Crónica: Debita Nostra CCLXXXI
Crónica: Debita Nostra CCLXXXI
Luís Costa - 05/03/2026 - 9:01
“Quase todos os erros cometidos por Lenine e pelos seus seguidores tiveram origem na tentativa de conter a realidade complexa num esquema simples, e na convicção de que o capitalismo não poderia recuperar o seu dinamismo, porque a dialética estipulava a sua morte iminente. (…) Porém, (…), acredito que esta revolução humana não será realizada pelas ações cegas de uma única classe, mas por uma rede difusa de seres humanos a agir de forma consciente.” (Paul Mason, “Um futuro livre e radioso”, 2019, pp. 348 e 353).
Creio ser em períodos de anunciada reconfiguração das relações internacionais, como o atual, que melhor se evidencia a rigidez de algumas (pre)disposições políticas globais, geralmente firmadas em inabaláveis crenças, fruto de crónicos desequilíbrios sociais.
Nomeadamente, quando tais vivências e a perceção do seu carácter estrutural, superam a clarividência do inesgotável dinamismo das sociedades, na sua própria persistência, preferindo “contê-las” num dado contexto histórico. Ou, contraditoriamente, na derradeira “simplicidade” dos “esquemas” por que antes foram sendo interpretadas, apesar da sua crescente complexidade.
Assim com a ‘força’ de certas arrumações geopolíticas. Ao ponto de me lembrarem um jogo da minha adolescência em que qualquer incauto era desafiado a exercitar-se na superação de uma série de obstáculos para que depois a pudesse fazer de olhos vendados.
O cómico da situação resultava da (es)forçada mímica com que, às cegas, tentava ‘vencer’ os ditos obstáculos, depois de retirados. Ao invés, portanto, do atual drama de quem teima em ajeitar-se aos contornos de uma anterior configuração geopolítica, com a iniludível agravante da ‘(in)consciência’ de que ela já não existe.

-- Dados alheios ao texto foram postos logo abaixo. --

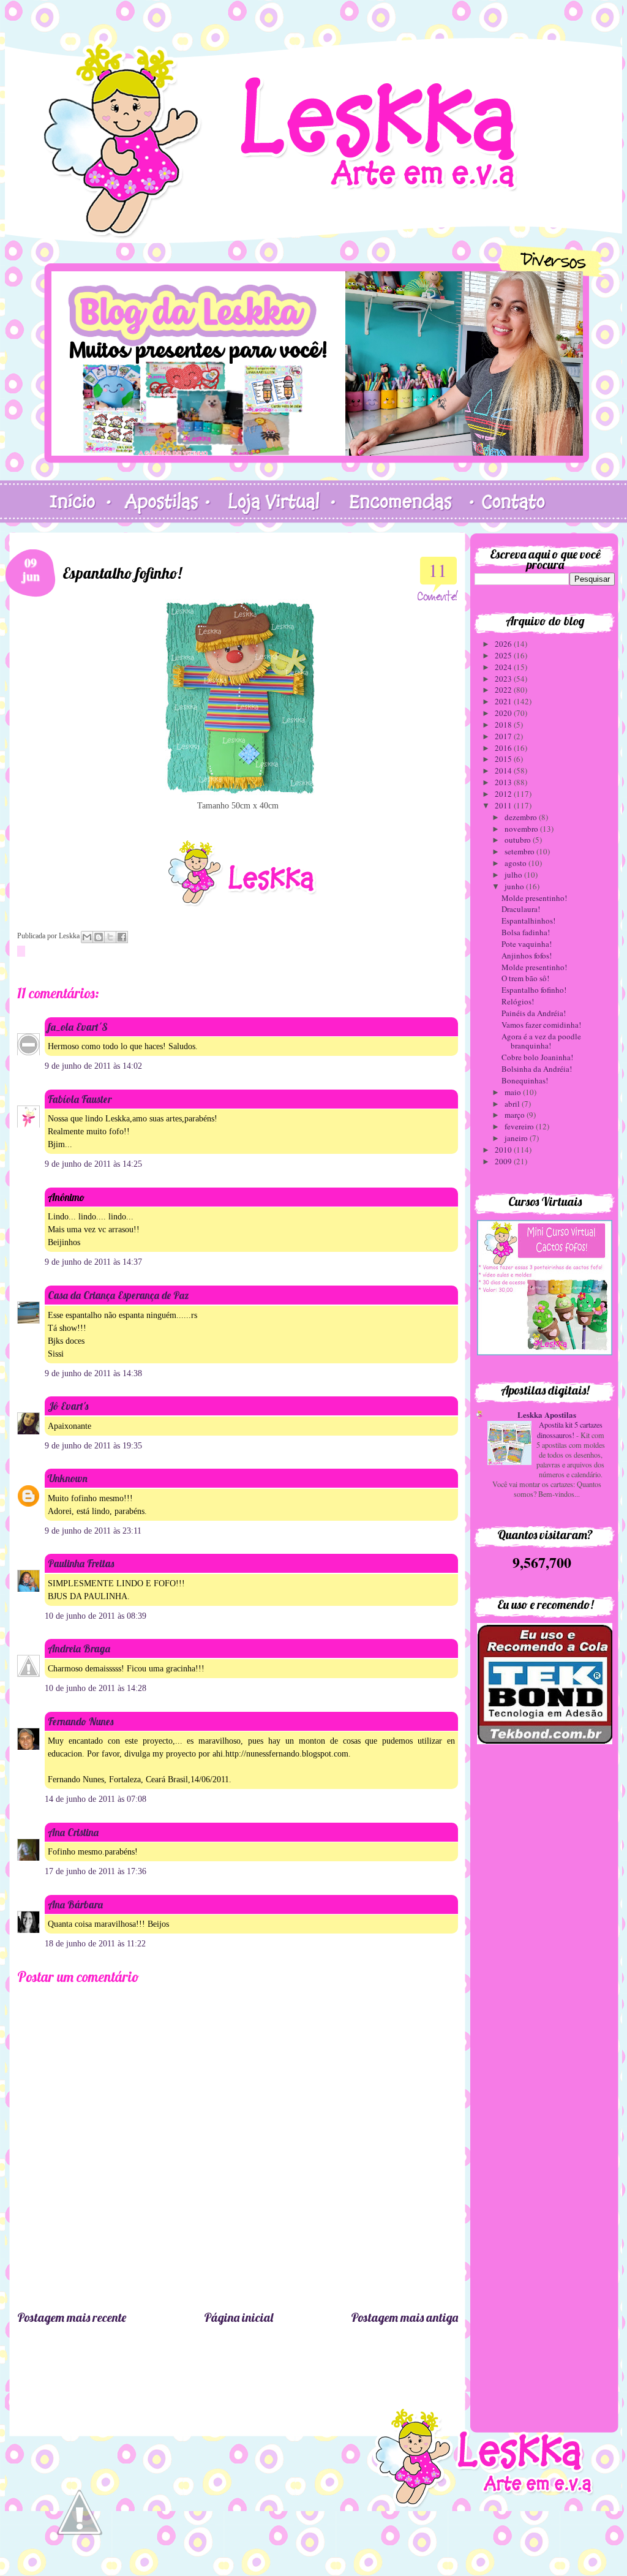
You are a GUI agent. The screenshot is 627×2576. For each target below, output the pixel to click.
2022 (504, 689)
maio (514, 1092)
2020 (504, 712)
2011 (504, 805)
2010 (504, 1149)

Mais grave, porém, será a insistência em jogar com os dados de uma precedente estratificação social, e as respetivas “classes”, ainda que sob o pretexto de não ter havido mais do que uma simples metamorfose da sua intempestiva ‘inequidade’ social. Esforçando-se então por tocar a (re)unir os dispersos herdeiros do proletariado em que esquematicamente depositara as testamentárias esperanças.
Tão fixadas numa “única classe” que assim puderam menosprezar a profusão e habilitada agência dos demais estratos sociais, conseguindo ‘trespassar’ o remanescente “povo”. Com as (d)escritas consequências dos anos 30 do séc. XX (Paul Mason, 2021), se é que não com as que se hão de escrever sobre os atuais excluídos da globalização (DEBITA NOSTRA CCLXXX).
Mas em tudo subestimando a irredutível “mudança social”, seja ela progressiva ou revolucionária.
Ora, assumindo, mesmo que envergonhadamente, o reformismo, de imediato se adota todo o “povo”, ainda que ‘defeituoso’, em particular, os seus escalões intermédios cujo ‘poder de arrasto’ as democracias têm em muito cautelosa consideração.
Já quanto à revolução, é ela própria que se reivindica do “povo”, ainda que atualizando um “mito urbano”: é que a figuração popular pode não ser mais do que a “praia” onde melhor vingam as ‘equipadas’ ambições dos ‘deserdados-filhos-segundos’.